___ TASK INPUT

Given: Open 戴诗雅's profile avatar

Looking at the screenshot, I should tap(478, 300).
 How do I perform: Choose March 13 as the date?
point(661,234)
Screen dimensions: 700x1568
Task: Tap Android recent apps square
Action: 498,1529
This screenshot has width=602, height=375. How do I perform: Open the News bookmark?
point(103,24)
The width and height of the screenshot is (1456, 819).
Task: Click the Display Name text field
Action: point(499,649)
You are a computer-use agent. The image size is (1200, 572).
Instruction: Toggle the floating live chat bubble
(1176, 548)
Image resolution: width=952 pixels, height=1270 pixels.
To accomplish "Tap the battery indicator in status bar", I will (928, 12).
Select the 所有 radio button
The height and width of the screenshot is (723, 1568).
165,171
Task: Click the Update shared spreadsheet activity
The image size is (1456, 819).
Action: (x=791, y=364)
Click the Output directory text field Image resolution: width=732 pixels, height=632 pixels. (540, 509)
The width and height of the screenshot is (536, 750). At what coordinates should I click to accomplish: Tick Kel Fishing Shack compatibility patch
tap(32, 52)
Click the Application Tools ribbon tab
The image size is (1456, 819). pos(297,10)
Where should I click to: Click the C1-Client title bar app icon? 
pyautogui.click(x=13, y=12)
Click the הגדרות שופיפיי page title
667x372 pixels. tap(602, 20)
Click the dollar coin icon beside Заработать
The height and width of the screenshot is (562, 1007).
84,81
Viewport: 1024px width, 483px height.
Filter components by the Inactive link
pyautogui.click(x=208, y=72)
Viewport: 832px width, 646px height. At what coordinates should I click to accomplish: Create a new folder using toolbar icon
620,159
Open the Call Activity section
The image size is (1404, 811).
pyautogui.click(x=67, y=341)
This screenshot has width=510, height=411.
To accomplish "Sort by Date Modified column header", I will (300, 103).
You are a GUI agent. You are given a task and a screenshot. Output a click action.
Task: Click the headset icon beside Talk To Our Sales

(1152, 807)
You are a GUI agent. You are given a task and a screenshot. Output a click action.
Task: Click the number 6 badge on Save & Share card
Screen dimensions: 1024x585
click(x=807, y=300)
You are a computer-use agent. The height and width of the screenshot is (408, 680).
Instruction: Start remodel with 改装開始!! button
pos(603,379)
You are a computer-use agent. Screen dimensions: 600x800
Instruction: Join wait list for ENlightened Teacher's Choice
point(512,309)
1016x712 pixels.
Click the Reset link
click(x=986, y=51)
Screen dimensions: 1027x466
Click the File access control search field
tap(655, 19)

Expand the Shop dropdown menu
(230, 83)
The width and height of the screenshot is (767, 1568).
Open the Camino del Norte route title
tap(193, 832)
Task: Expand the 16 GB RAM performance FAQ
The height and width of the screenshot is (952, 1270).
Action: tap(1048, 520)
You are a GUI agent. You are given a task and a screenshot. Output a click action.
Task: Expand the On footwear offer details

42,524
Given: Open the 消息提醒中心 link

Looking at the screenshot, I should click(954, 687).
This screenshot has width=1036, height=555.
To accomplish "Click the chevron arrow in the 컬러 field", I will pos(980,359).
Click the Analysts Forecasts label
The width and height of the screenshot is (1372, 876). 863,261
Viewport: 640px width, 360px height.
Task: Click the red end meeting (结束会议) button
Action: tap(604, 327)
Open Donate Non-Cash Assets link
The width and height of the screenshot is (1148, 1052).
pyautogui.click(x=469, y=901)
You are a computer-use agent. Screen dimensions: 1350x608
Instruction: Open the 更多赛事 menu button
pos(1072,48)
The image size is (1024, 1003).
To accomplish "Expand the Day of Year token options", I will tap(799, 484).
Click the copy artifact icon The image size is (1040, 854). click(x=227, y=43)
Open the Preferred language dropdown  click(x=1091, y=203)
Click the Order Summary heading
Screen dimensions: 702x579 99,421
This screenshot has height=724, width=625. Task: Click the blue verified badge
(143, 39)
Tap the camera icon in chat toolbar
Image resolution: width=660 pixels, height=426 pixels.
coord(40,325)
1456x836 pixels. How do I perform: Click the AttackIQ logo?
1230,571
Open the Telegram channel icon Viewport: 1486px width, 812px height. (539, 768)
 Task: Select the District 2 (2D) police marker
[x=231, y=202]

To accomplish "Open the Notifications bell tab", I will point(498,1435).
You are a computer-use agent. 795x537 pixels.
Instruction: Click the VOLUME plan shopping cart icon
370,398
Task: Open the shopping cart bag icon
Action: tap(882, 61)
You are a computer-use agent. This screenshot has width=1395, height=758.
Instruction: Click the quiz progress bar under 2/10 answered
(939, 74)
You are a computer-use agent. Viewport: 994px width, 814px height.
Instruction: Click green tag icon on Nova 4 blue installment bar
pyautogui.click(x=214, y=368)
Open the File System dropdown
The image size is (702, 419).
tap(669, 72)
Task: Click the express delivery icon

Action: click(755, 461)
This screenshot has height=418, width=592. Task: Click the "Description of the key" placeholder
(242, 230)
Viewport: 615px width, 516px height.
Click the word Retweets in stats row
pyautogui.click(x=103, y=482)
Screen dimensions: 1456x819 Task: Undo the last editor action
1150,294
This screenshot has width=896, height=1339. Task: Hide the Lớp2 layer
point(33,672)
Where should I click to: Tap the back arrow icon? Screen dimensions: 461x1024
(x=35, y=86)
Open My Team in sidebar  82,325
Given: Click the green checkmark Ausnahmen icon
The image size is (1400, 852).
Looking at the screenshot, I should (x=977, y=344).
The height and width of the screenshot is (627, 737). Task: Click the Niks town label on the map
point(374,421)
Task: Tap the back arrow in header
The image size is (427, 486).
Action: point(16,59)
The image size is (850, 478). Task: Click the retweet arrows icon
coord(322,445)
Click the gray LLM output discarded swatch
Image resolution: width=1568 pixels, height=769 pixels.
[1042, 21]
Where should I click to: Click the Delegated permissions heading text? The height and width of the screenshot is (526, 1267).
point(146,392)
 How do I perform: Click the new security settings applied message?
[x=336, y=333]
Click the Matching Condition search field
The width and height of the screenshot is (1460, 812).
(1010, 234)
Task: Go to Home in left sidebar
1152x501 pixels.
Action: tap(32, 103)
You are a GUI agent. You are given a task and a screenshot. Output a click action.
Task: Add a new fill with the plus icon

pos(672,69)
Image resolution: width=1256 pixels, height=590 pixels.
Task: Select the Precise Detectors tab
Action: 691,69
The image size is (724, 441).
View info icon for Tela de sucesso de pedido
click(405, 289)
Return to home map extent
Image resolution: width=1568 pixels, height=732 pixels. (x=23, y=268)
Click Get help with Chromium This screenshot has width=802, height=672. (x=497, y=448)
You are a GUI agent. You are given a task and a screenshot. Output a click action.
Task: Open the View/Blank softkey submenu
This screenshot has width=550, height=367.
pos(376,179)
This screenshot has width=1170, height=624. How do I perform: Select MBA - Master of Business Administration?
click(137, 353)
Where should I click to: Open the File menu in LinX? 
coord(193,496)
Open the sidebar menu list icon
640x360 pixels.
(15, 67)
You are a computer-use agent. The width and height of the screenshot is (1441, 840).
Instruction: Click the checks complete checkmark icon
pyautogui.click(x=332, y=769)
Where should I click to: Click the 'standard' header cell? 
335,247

______

**TASK DETAILS:**
Reproduce every entry above without a single alteration.

**RESPONSE FOR THIS EXERCISE:**
Given: Open 戴诗雅's profile avatar

Looking at the screenshot, I should tap(478, 300).
 How do I perform: Choose March 13 as the date?
point(661,234)
Screen dimensions: 700x1568
Task: Tap Android recent apps square
Action: 498,1529
This screenshot has width=602, height=375. How do I perform: Open the News bookmark?
point(103,24)
The width and height of the screenshot is (1456, 819).
Task: Click the Display Name text field
Action: point(499,649)
You are a computer-use agent. The image size is (1200, 572).
Instruction: Toggle the floating live chat bubble
(1176, 548)
Image resolution: width=952 pixels, height=1270 pixels.
To accomplish "Tap the battery indicator in status bar", I will (928, 12).
Select the 所有 radio button
The height and width of the screenshot is (723, 1568).
165,171
Task: Click the Update shared spreadsheet activity
The image size is (1456, 819).
Action: (x=791, y=364)
Click the Output directory text field Image resolution: width=732 pixels, height=632 pixels. (540, 509)
The width and height of the screenshot is (536, 750). At what coordinates should I click to accomplish: Tick Kel Fishing Shack compatibility patch
tap(32, 52)
Click the Application Tools ribbon tab
The image size is (1456, 819). pos(297,10)
Where should I click to: Click the C1-Client title bar app icon? 
pyautogui.click(x=13, y=12)
Click the הגדרות שופיפיי page title
667x372 pixels. tap(602, 20)
Click the dollar coin icon beside Заработать
The height and width of the screenshot is (562, 1007).
84,81
Viewport: 1024px width, 483px height.
Filter components by the Inactive link
pyautogui.click(x=208, y=72)
Viewport: 832px width, 646px height. At what coordinates should I click to accomplish: Create a new folder using toolbar icon
620,159
Open the Call Activity section
The image size is (1404, 811).
pyautogui.click(x=67, y=341)
This screenshot has width=510, height=411.
To accomplish "Sort by Date Modified column header", I will (300, 103).
You are a GUI agent. You are given a task and a screenshot. Output a click action.
Task: Click the headset icon beside Talk To Our Sales

(1152, 807)
You are a GUI agent. You are given a task and a screenshot. Output a click action.
Task: Click the number 6 badge on Save & Share card
Screen dimensions: 1024x585
click(x=807, y=300)
You are a computer-use agent. The height and width of the screenshot is (408, 680).
Instruction: Start remodel with 改装開始!! button
pos(603,379)
You are a computer-use agent. Screen dimensions: 600x800
Instruction: Join wait list for ENlightened Teacher's Choice
point(512,309)
1016x712 pixels.
Click the Reset link
click(x=986, y=51)
Screen dimensions: 1027x466
Click the File access control search field
tap(655, 19)

Expand the Shop dropdown menu
(230, 83)
The width and height of the screenshot is (767, 1568).
Open the Camino del Norte route title
tap(193, 832)
Task: Expand the 16 GB RAM performance FAQ
The height and width of the screenshot is (952, 1270).
Action: tap(1048, 520)
You are a GUI agent. You are given a task and a screenshot. Output a click action.
Task: Expand the On footwear offer details

42,524
Given: Open the 消息提醒中心 link

Looking at the screenshot, I should click(954, 687).
This screenshot has width=1036, height=555.
To accomplish "Click the chevron arrow in the 컬러 field", I will pos(980,359).
Click the Analysts Forecasts label
The width and height of the screenshot is (1372, 876). 863,261
Viewport: 640px width, 360px height.
Task: Click the red end meeting (结束会议) button
Action: tap(604, 327)
Open Donate Non-Cash Assets link
The width and height of the screenshot is (1148, 1052).
pyautogui.click(x=469, y=901)
You are a computer-use agent. Screen dimensions: 1350x608
Instruction: Open the 更多赛事 menu button
pos(1072,48)
The image size is (1024, 1003).
To accomplish "Expand the Day of Year token options", I will tap(799, 484).
Click the copy artifact icon The image size is (1040, 854). click(x=227, y=43)
Open the Preferred language dropdown  click(x=1091, y=203)
Click the Order Summary heading
Screen dimensions: 702x579 99,421
This screenshot has height=724, width=625. Task: Click the blue verified badge
(143, 39)
Tap the camera icon in chat toolbar
Image resolution: width=660 pixels, height=426 pixels.
coord(40,325)
1456x836 pixels. How do I perform: Click the AttackIQ logo?
1230,571
Open the Telegram channel icon Viewport: 1486px width, 812px height. (539, 768)
 Task: Select the District 2 (2D) police marker
[x=231, y=202]

To accomplish "Open the Notifications bell tab", I will point(498,1435).
You are a computer-use agent. 795x537 pixels.
Instruction: Click the VOLUME plan shopping cart icon
370,398
Task: Open the shopping cart bag icon
Action: tap(882, 61)
You are a computer-use agent. This screenshot has width=1395, height=758.
Instruction: Click the quiz progress bar under 2/10 answered
(939, 74)
You are a computer-use agent. Viewport: 994px width, 814px height.
Instruction: Click green tag icon on Nova 4 blue installment bar
pyautogui.click(x=214, y=368)
Open the File System dropdown
The image size is (702, 419).
tap(669, 72)
Task: Click the express delivery icon

Action: click(755, 461)
This screenshot has height=418, width=592. Task: Click the "Description of the key" placeholder
(242, 230)
Viewport: 615px width, 516px height.
Click the word Retweets in stats row
pyautogui.click(x=103, y=482)
Screen dimensions: 1456x819 Task: Undo the last editor action
1150,294
This screenshot has width=896, height=1339. Task: Hide the Lớp2 layer
point(33,672)
Where should I click to: Tap the back arrow icon? Screen dimensions: 461x1024
(x=35, y=86)
Open My Team in sidebar  82,325
Given: Click the green checkmark Ausnahmen icon
The image size is (1400, 852).
Looking at the screenshot, I should (x=977, y=344).
The height and width of the screenshot is (627, 737). Task: Click the Niks town label on the map
point(374,421)
Task: Tap the back arrow in header
The image size is (427, 486).
Action: point(16,59)
The image size is (850, 478). Task: Click the retweet arrows icon
coord(322,445)
Click the gray LLM output discarded swatch
Image resolution: width=1568 pixels, height=769 pixels.
[1042, 21]
Where should I click to: Click the Delegated permissions heading text? The height and width of the screenshot is (526, 1267).
point(146,392)
 How do I perform: Click the new security settings applied message?
[x=336, y=333]
Click the Matching Condition search field
The width and height of the screenshot is (1460, 812).
(1010, 234)
Task: Go to Home in left sidebar
1152x501 pixels.
Action: tap(32, 103)
You are a GUI agent. You are given a task and a screenshot. Output a click action.
Task: Add a new fill with the plus icon

pos(672,69)
Image resolution: width=1256 pixels, height=590 pixels.
Task: Select the Precise Detectors tab
Action: 691,69
The image size is (724, 441).
View info icon for Tela de sucesso de pedido
click(405, 289)
Return to home map extent
Image resolution: width=1568 pixels, height=732 pixels. (x=23, y=268)
Click Get help with Chromium This screenshot has width=802, height=672. (x=497, y=448)
You are a GUI agent. You are given a task and a screenshot. Output a click action.
Task: Open the View/Blank softkey submenu
This screenshot has width=550, height=367.
pos(376,179)
This screenshot has width=1170, height=624. How do I perform: Select MBA - Master of Business Administration?
click(137, 353)
Where should I click to: Open the File menu in LinX? 
coord(193,496)
Open the sidebar menu list icon
640x360 pixels.
(15, 67)
You are a computer-use agent. The width and height of the screenshot is (1441, 840).
Instruction: Click the checks complete checkmark icon
pyautogui.click(x=332, y=769)
Where should I click to: Click the 'standard' header cell? 
335,247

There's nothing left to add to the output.